The surgery was supposed to be my saving grace, this fabled day that I had looked forward to with so much enthusiasm and hope, the day I would win the Lotto of menstrual health, the day that my whole life would dramatically change for the better. Alas, it was not to be. While I was put under general anaesthetic that day, and had a minor procedure called dilation and curettage, better known as a D&C, the surgeon decided not to give me the ablation. The surgeon concluded that a coil was the appropriate treatment. Luckily for me, I had not purchased one. I had no idea you had to buy one and bring it into surgery with you and, anyway, even if I had known this, I would not have agreed to it, as I had already declined an offer of a coil, on multiple occasions. So, the D&C was what I got that day. It felt like getting four numbers in the lottery and winning €5 when you were expecting half a million quid. And recovering from an anaesthetic into the bargain.

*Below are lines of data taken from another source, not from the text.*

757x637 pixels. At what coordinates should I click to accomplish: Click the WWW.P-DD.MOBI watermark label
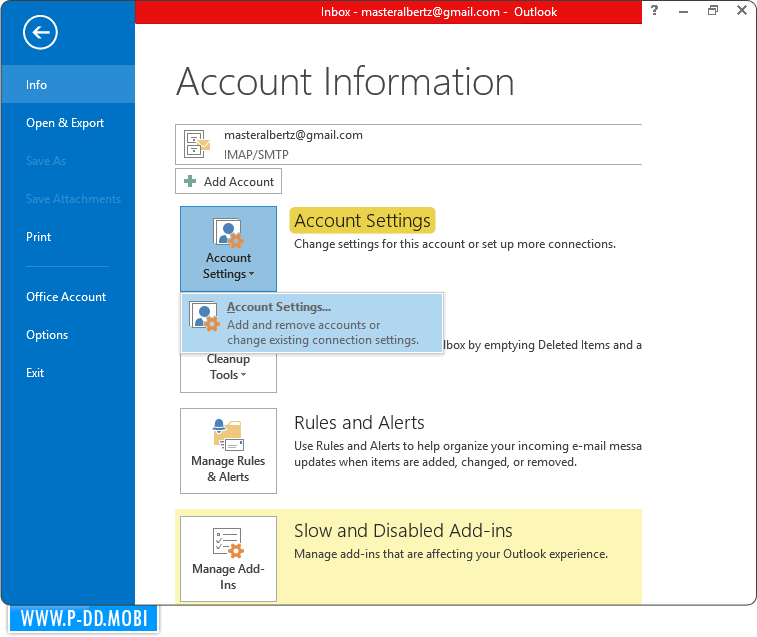pyautogui.click(x=84, y=618)
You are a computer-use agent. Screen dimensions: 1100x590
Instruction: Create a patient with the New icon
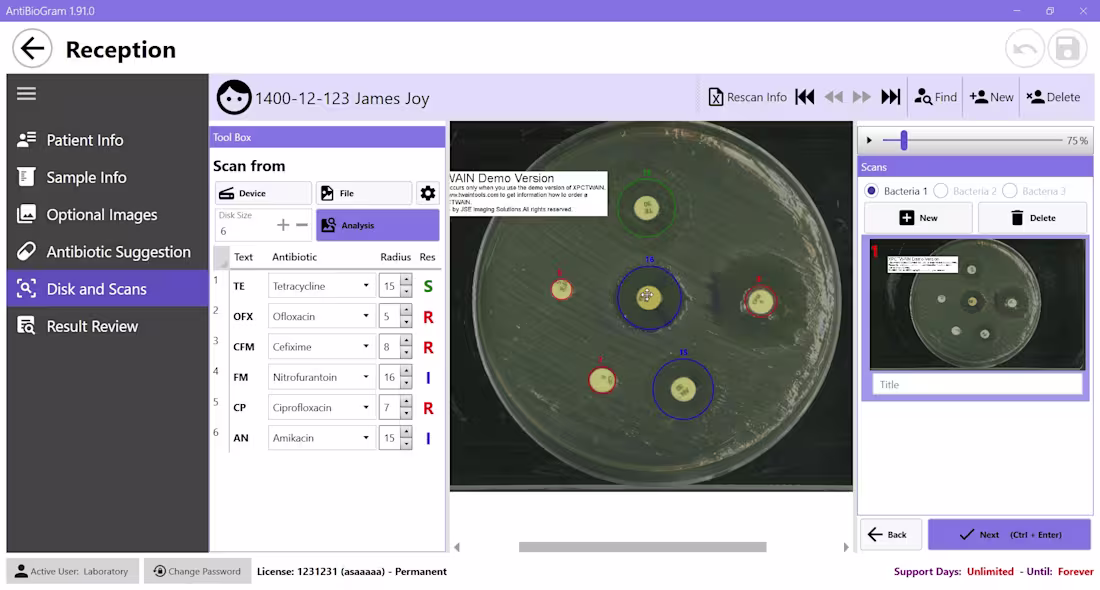991,96
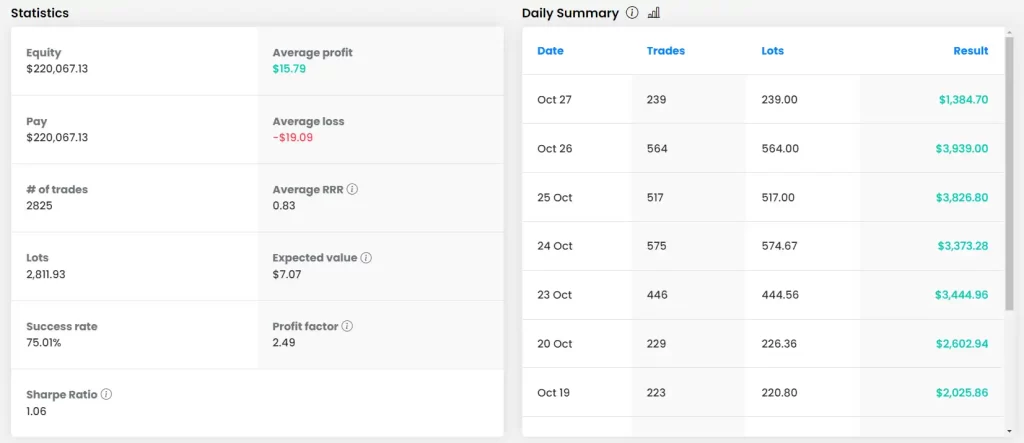Viewport: 1024px width, 443px height.
Task: Sort the table by Date column header
Action: coord(551,51)
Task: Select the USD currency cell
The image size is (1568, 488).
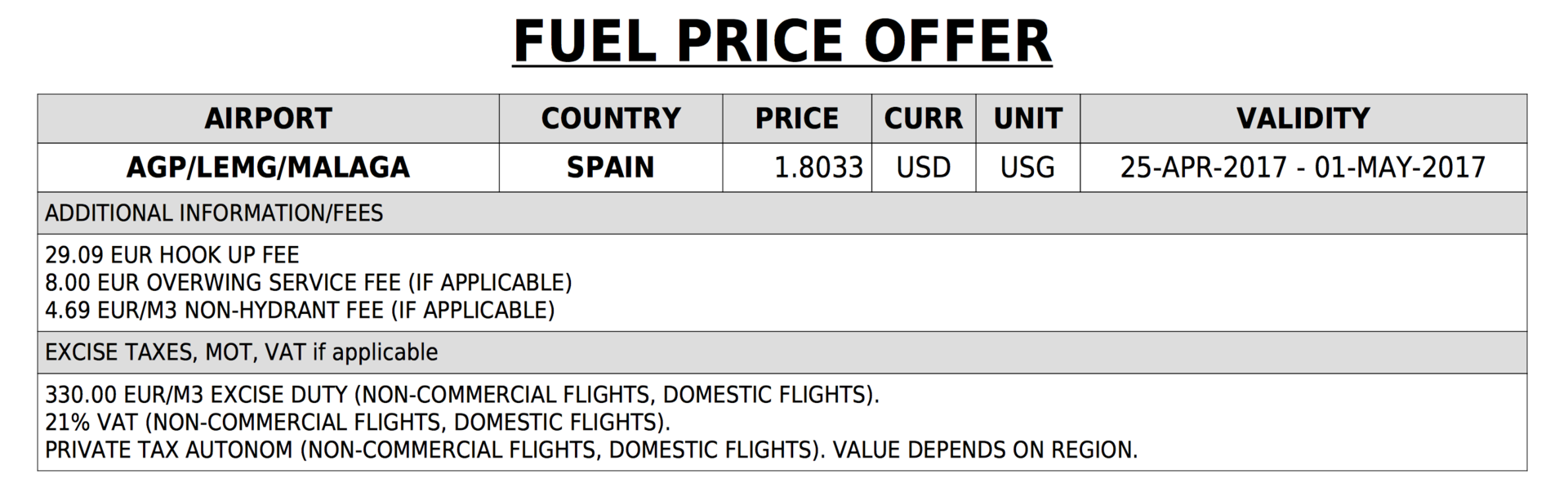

I do know that whatever my outcome is now, post-procedure, I spent too long suffering, which is why I am sharing my story. If any of this is ringing alarm bells for you right now, these symptoms I have described are not okay. They are not normal and it is a big deal. Every one of us, regardless of sex, financial status, or any other factor, has to be proactive about our health. Request a referral. Don’t allow yourself to get lost to follow-up. Keep pushing. Don’t think that if your condition is not as serious or life-threatening as that of others, it doesn’t matter. It does. And you do too.